With every passing year, business becomes an increasingly global activity. Even small, locally focused firms are influenced by international cultures, supply chains that wrap around the world, and the ebb and flow of global market forces.
As we’ve been hiring marketing staff and leadership for the last 20 years, we’ve watched businesses and marketing departments of all kinds evolve into increasingly international entities. We’ve seen firsthand how important it is for marketing teams to adopt a more global mindset even when focusing primarily on domestic markets. It’s a trend that’s not going away any time soon; PwC predicts the amount of workers expected to take on global assignments will grow another 50% through the next decade.
One of the best ways you can improve the productivity and resilience of your marketing is to integrate more talent with significant professional and/or cultural experiences in other countries.

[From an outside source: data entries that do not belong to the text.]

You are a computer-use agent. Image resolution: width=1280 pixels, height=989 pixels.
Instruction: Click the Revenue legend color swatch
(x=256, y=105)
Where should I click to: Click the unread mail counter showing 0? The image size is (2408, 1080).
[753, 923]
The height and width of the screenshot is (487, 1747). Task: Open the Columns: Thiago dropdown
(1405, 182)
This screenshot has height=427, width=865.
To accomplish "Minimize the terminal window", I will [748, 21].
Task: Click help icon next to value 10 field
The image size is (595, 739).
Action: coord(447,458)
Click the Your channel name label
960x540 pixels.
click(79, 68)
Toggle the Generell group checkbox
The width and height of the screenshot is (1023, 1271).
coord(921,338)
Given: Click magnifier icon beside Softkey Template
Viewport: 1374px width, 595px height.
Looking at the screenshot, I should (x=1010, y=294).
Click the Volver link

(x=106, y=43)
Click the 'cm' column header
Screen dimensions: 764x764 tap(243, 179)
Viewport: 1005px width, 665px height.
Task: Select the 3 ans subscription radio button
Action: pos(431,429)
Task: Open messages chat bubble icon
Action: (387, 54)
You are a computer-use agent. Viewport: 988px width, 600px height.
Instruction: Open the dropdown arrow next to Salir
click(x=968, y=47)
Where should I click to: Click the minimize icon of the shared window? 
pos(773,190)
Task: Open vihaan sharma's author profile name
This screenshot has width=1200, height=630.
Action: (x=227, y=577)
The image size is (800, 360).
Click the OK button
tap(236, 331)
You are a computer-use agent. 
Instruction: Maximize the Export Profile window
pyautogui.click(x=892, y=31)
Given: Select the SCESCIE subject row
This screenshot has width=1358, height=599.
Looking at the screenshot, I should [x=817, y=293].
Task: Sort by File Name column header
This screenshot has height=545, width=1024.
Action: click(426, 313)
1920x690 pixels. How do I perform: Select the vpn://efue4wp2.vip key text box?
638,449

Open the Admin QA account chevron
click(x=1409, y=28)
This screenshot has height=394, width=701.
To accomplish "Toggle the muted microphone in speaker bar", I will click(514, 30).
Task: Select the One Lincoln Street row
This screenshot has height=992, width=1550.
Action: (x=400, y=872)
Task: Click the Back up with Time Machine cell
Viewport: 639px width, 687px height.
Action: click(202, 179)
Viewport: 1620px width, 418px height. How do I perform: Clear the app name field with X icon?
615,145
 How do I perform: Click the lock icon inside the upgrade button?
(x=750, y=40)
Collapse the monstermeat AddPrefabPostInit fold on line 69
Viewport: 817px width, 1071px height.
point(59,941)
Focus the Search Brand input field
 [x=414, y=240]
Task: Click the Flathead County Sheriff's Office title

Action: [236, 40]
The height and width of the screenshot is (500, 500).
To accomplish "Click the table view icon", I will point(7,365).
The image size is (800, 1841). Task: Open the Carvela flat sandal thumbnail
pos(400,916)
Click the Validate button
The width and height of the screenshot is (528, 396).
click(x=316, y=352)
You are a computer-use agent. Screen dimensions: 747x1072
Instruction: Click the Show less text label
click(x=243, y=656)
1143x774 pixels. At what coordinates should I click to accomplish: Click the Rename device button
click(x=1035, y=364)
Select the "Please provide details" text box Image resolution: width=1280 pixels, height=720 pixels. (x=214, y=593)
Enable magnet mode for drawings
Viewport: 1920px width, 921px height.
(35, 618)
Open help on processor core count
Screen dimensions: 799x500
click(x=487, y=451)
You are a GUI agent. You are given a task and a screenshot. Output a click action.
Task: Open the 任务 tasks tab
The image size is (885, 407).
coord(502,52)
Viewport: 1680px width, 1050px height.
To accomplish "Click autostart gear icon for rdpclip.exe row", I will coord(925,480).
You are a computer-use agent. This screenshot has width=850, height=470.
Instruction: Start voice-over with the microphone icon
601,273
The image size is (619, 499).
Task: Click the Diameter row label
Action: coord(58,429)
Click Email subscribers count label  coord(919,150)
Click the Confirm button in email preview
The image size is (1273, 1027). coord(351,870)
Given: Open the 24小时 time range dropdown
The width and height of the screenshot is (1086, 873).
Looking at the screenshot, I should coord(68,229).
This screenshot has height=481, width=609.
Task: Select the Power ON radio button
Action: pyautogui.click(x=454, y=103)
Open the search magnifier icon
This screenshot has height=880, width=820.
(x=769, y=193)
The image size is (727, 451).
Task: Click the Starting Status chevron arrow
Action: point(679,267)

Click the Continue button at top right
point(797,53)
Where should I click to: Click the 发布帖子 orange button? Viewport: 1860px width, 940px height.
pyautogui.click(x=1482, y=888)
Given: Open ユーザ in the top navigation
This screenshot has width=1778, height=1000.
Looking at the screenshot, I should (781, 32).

However, surprisingly few organizations put any additional value on marketing professionals with international experience in their marketing recruitment strategy. It’s not something they prioritize when seeking out new talent, or something they value as a key consideration when comparing candidates.
How Your Business Benefits
Hiring marketing staff with international experience and perspectives strengthen your business in multiple ways.
Greater diversity of background and talent makes your organization more robust and adaptable. When everyone in your marketing department thinks the same and has similar backgrounds, you’re in critical danger of becoming stagnant and slow. It happens all too often; leaders get complacent, innovation stalls, outdated processes and strategies are maintained far beyond their usefulness.
The international experience among your marketing team will introduce new ideas to help you innovate and avoid getting stale. The American business environment is an extremely insulated bubble; if you never look outside it, you’ll probably miss out on clever ideas and strategies you’d never have considered otherwise. And when a change in the market or society inevitably comes, you’ll be better equipped to adapt.
Targeting Specific Markets
You’re probably familiar with KFC’s famous slogan; “Finger lickin’ good.” When the restaurant chain was first trying to break into the large-and-growing Chinese market, it tried to translate its brand directly over to the new language and culture.
Unfortunately, the translation the company settled on for its new slogan had a different meaning than intended. Chinese audiences read it to mean “Eat your fingers off.”
Language is complicated. Cultures are even more so. It’s incredibly common for well-intended marketing messages to be interpreted as nonsense or to carry some unintended secondary meaning. You can easily confuse or even offend the people you’re trying to attract.
The more international and multicultural experience your marketing team has, the less likely you are to commit a critical mistake and the better equipped you’ll be to serve your diversifying customer base. International experience doesn’t necessarily make someone an expert on the respective countries and cultures they’ve lived in–but they can help you avoid critical faux pas, translate your message appropriately, and suggest a good starting point if you’re trying to break into a new market.
How to Start Hiring Marketing Staff with More International Experience
Be honest. When you look at your roster of full-time and interim marketing professionals, does it have appropriate cultural and professional diversity to strengthen your business and serve current and potential customers around the world? If not, it’s time to take action.
As Neil Lenane, Business Leader of Talent Management for Progressive said in an interview, “If you do not intentionally include, you unintentionally exclude.”
Start at the top.
Filling key marketing executive jobs in your organization with experienced, effective marketing leaders sets a standard of diversity and a global mindset throughout the department. Consider working with marketing search firms that have a strong track record of recruiting international talent to get your needs met. Not every senior marketing position needs to be filled with an immigrant or someone who has worked abroad–but having more global perspectives at the table will improve your strategy and leadership.
Audit internal recruitment standards.
If asked, many managers will say that they value international experience. However, few make it a point to include it as a plus in job descriptions or ask their HR/recruitment team to make it a key consideration in their marketing recruitment experience. Less than half of businesses even require a diverse slate of candidates for open positions, according to a report by McKinsey and Company.
Set the right expectations with your marketing staffing and recruitment partners
When working with an executive search firm, recruitment specialist, or marketing staffing agency, make sure to inform them that international and multicultural experience is highly valued so they know to keep an eye out for relevant candidates.